The release said with the Health Resources and Services Administration grant, Be Well Texas will lead and assist a consortium of 28 rural provider organizations in building a responsive behavioral health care delivery system with the capacity to reduce the morbidity and mortality of opioid use disorder, or OUD, among Texas’ rural residents.
That will more than double Be Well Texas’ provider network of 12 rural providers. The growth coupled with Be Well Texas’ telehealth capacity will ensure the availability of opioid use disorder treatment services in all of the state’s rural counties.
Briseida “Bee” Courtois, Be Well Texas’ provider network program manager and director of this grant project, said in a statement that deaths from opioid-related overdoses are one of the greatest health failures and partially attributable to unfairly distributed treatment resources.
“These types of need disparities led UT Health San Antonio to launch the Be Well Texas network,” Courtois said.
That disparity, the release said,. appears to be more pronounced in rural than in urban areas. More opioid prescriptions are dispensed to Texas’ rural residents per capita than to urban residents, which likely has become a source of supply for illegal drug markets and contributor to increasing overdose rates.
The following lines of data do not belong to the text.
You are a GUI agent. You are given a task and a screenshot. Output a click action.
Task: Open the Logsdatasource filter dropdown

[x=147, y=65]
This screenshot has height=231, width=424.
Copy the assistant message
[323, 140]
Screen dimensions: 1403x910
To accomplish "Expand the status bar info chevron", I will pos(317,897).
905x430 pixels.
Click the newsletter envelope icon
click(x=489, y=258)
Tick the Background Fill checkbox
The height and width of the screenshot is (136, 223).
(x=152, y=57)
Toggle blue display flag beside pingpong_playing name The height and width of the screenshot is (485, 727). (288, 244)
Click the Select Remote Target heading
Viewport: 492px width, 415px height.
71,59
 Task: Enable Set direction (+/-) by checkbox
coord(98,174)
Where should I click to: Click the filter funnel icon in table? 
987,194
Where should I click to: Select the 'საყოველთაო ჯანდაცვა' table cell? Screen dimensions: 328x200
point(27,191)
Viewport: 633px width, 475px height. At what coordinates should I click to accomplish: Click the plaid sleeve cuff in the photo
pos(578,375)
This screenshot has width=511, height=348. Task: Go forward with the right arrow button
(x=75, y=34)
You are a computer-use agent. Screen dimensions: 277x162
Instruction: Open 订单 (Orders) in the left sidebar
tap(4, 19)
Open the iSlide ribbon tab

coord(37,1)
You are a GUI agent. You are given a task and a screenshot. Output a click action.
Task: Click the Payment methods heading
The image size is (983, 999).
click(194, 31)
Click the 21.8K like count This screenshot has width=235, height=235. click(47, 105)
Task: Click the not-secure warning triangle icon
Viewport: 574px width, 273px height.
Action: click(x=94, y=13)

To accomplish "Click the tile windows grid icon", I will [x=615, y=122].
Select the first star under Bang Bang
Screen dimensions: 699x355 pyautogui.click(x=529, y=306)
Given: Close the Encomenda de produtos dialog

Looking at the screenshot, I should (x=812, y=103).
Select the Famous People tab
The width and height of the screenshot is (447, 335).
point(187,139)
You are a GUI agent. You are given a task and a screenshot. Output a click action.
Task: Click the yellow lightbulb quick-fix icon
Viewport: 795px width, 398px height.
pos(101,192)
For example, while opioid pills were distributed at a rate of 29.4 per person living in Bexar County each year from 2006-14, the rate was 88.3 in Young County in North Texas, according to a Washington Post analysis of a database maintained by the U.S. Drug Enforcement Administration.
Opioid death rates in Texas might actually be higher than thought since the majority of the state’s rural counties do not report opioid-related mortality, the release said. This coupled with the fact that state data systems do not distinguish between urban and rural overdose deaths make it difficult to quantify the number of opioid-related deaths in Texas’ rural counties.
UT Health San Antonio officials said the new rural consortium will be a subset of the existing statewide Be Well Texas program.
The program serves more than 10,000 adults annually and consisting of 76 contracted medication-assisted treatment and/or office-based opioid treatment providers delivering substance use treatment—for opioid use, alcohol use, stimulant use and other substance use disorders—as well as nonsevere mental health treatment and peer recovery supports.
Commonly used substances include prescription and synthetic opioids, including fentanyl, and heroin, the release said.
UT Health San Antonio officials said objectives for the HRSA grant include building capacity to deliver low-barrier, digital and/or in-person OUD treatment and recovery support services according to participant needs and preferences.